DATA RECORDS:
= Beginning of Section =

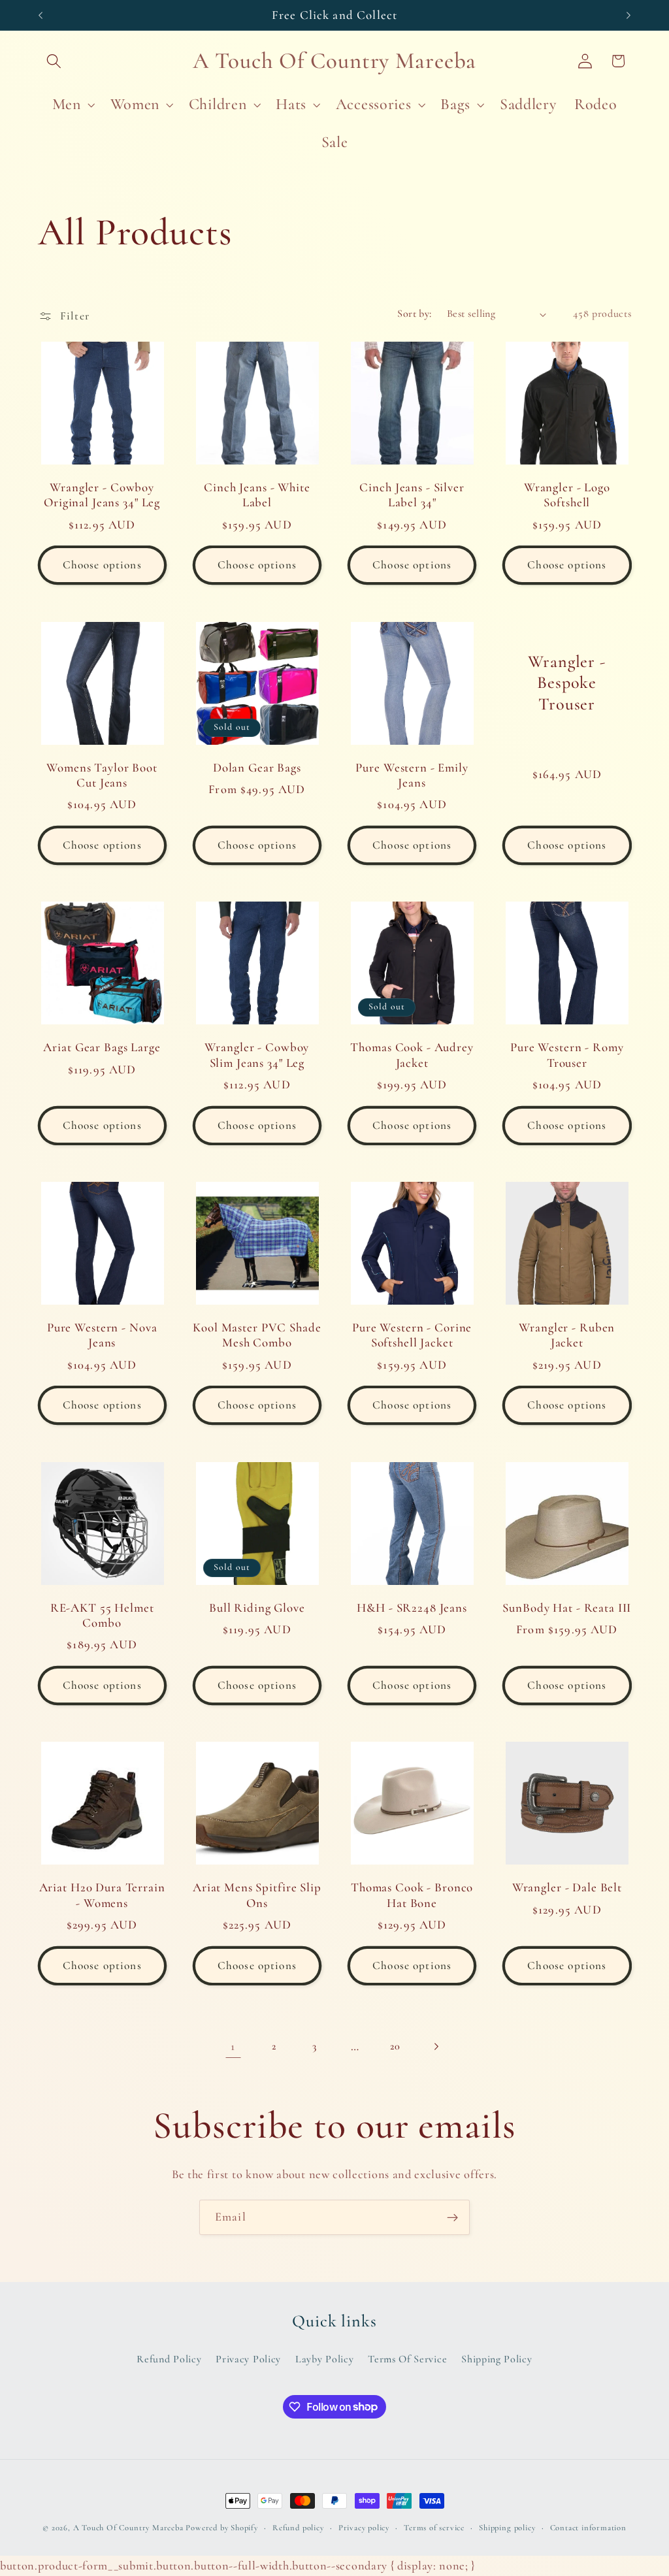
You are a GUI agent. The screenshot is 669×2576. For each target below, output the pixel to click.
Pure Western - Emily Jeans (411, 775)
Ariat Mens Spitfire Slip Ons (257, 1895)
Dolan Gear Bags (257, 767)
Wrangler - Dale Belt (567, 1887)
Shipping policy (507, 2527)
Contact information (588, 2527)
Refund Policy (169, 2359)
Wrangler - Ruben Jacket (567, 1335)
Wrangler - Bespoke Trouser (567, 682)
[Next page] (436, 2047)
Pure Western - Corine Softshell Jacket (412, 1335)
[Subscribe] (452, 2217)
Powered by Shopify (222, 2527)
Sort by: (414, 313)
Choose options (102, 565)
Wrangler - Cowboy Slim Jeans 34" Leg (256, 1054)
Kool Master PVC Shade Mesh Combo (257, 1335)
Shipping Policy (496, 2359)
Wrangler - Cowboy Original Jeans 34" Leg (102, 495)
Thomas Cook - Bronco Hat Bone (412, 1895)
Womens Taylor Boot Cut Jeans (101, 775)
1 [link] (233, 2046)
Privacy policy (363, 2527)
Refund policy (297, 2527)
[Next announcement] (628, 15)
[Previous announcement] (40, 15)
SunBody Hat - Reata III (566, 1608)
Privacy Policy (248, 2359)
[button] (54, 61)
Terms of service (434, 2527)
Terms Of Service (407, 2359)
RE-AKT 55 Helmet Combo (102, 1615)
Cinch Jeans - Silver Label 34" (411, 495)
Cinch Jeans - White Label (257, 495)
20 (395, 2046)
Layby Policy (324, 2359)
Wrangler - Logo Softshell (567, 495)
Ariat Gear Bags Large (101, 1047)
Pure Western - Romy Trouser (567, 1054)
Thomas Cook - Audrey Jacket (411, 1054)
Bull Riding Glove (257, 1608)
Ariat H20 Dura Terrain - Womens (102, 1895)
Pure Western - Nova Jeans (102, 1335)
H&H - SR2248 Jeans (412, 1608)
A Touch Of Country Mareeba (128, 2527)
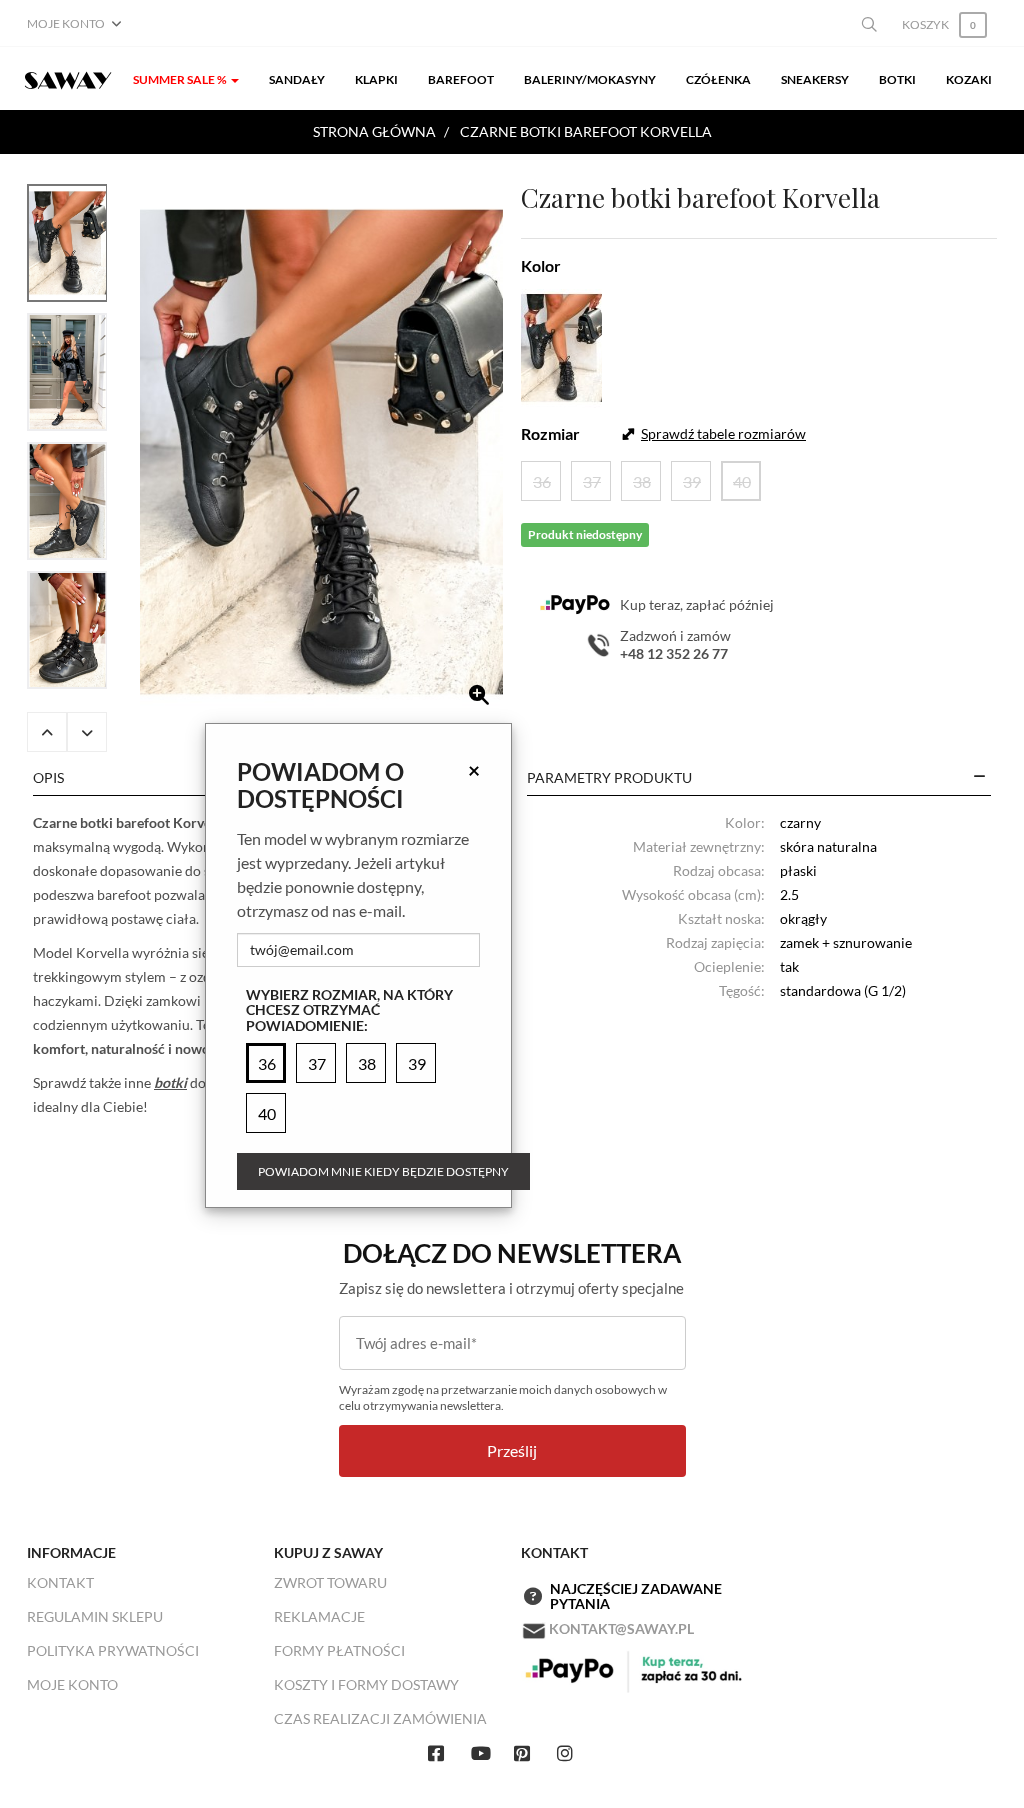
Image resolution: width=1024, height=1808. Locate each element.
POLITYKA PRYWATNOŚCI (113, 1650)
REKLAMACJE (319, 1616)
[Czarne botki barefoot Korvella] (321, 452)
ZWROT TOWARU (330, 1582)
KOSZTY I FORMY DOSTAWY (366, 1684)
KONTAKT (60, 1582)
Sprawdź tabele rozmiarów (723, 433)
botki (170, 1082)
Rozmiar (550, 433)
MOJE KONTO (72, 1684)
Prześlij (512, 1450)
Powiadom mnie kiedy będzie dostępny (383, 1171)
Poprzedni (47, 732)
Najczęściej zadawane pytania (636, 1596)
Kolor (541, 265)
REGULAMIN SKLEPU (95, 1616)
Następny (87, 732)
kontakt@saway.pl (621, 1628)
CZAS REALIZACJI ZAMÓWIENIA (380, 1718)
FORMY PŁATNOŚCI (339, 1650)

= End of Section =

PROBLEM REQUIREMENTS: Which lines above include the word "announcement"? Show each one.

ANSWER TO THIS EXERCISE:
[Next announcement] (628, 15)
[Previous announcement] (40, 15)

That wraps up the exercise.